3.3. Sensitivity Analysis for Additional COVID-19 Outcomes

COVID-19 outcomes can be alternatively measured with the number of confirmed cases. After controlling for all of the above confounding factors, the results indicate that the net import of mustard is negatively and significantly related to total (p = 0.046) and new cases (p = 0.037) (Table 4). Correlation analysis results indicate a considerable effect size for the associations between the net import of mustard and total cases (Pearson’s r = −0.19) and between the net import of mustard and new cases (Pearson’s r = −0.23).
As shown in previous studies, deaths and confirmed cases are strongly influenced by governmental factors such as lockdown, stringency, testing policy, the extent of contact tracing, requirements to wear face coverings, and policies around vaccine rollout [33]; we did additional tests by dividing all sample countries into two groups with a high (scored above 70) and low Containment Index (≤70). Figure 3a–d indicates that the net import of mustard consistently have negative relationships with total (new) deaths and total (new) cases for both groups of countries. The negative relationship is stronger for countries with a high containment index, with r ranging from −0.749 to −0.688.

4. Discussion

The proposed workflow can accelerate the identification of potential natural products against COVID-19. This novel method has been illustrated by drawing from experiences and writings relating to natural products on over 200 countries. Although narratives pertaining to a particular country would be contextual, a cross-country comparison of such data may bring some new and natural solutions against the disease.
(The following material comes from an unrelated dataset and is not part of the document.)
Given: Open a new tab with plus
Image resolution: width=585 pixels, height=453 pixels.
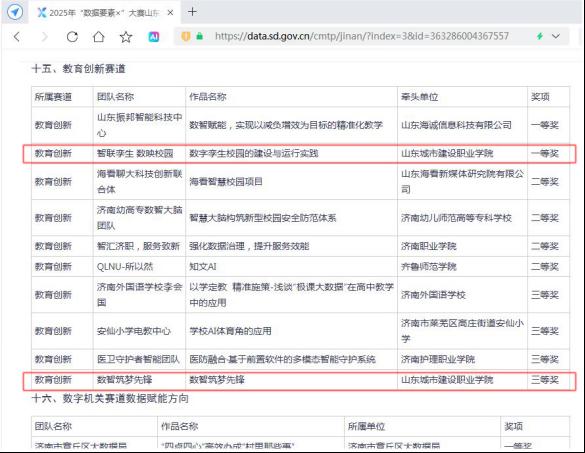Looking at the screenshot, I should (x=192, y=12).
Since both cross-country NPN and product data can be collected from online or public sources, our approach is a general and time-efficient one, without additional inputs from metabolic engineering or gene expression.
The case of mustard provides a proof-of-concept. The net import of mustard has been found to be associated with reduced deaths, particularly when nations manage to improve the containment index to a level of above 70 (r becomes around −0.7). The findings are robust to the use of confirmed case data. These findings provide new explanations on why some countries, although less resourceful in terms of vaccine, crisis containment, and healthcare facilities, are not harmed seriously by the pandemic.
By examining the relationships between the net import of other foods and COVID-19 outcomes, we found several notable positive correlations (>0.2) between COVID-19 total deaths and the net import of almond (0.317), pineapple (0.292), grapes (0.277), and apples (0.238). These fruits, although not associated with a reduced number of COVID-19 deaths, might provide new hints on the factors relating to the growing number of COVID-19 deaths. Future research could address this issue by investigating the nutrition or chemical mechanisms underlying the connections between these fruits and COVID-19.
This study was limited by the scope of the destination data. Although we collected a fairly good number of travel writings on 209 nations or regions, the dataset does not cover every country in the world and does not convey a complete picture of local consumption and culture. Future studies could investigate the molecular mechanism pertaining to mustard, particularly pertaining to mustard seed, which has been used to make sauce and dye in our sample countries. Mustard has been found to be useful in the treatment of pneumonia, asthma, or cough and in relieving pain symptoms, such as headaches and neuralgia. Since fermentation with Lactobacillus Plantarum can enhance the anti-inflammatory activity of mustard leaves, mustard leaves fermented by this microorganism may be helpful in the treatment of inflammation [34]. The SARS-CoV-2 protein 3CLPro is essential for successful viral replication. A recent study found that a glucosinolate derivative found in mustard seeds is a potent inhibitor of SARS-CoV-2 3CLPro [35].
Future work may also try using other data-driven or algorithm-driven approaches in the identification of foods related to COVID 19. While our workflow is developed on the basis of a knowledge graph that is exploratory in nature and built on domain-specific knowledge, deep learning applications in NLP, particularly BERT models, have good potential for the efficient identification of food-related words or terms from large social network sites, such as Twitter. For example, in a recent healthcare study, researchers developed a NLP algorithm and accurately extracted sleep parameters from polysomnography text noted in electronic medical records [36].

Author Contributions

G.Z. developed the idea and research. G.Z. wrote the first draft of the manuscript, and all other authors discussed the method and results. F.Y. collected and validated the text data. L.Z. edited the manuscript. G.Z., L.Z., and H.W. performed the analyses. H.W. generated all figures. All authors have read and agreed to the published version of the manuscript.

Funding

G.Z. acknowledge support by the National Natural Science Foundation of China (Key Program, grant code 71832015), Higher Education Enhancement Plan by the Guangdong Education Department (UICR0400011-21), UIC Research Grant (R202027), and Joint Research Project from the Guangdong Planning Office of Philosophy and Social Science (GD20XGL55).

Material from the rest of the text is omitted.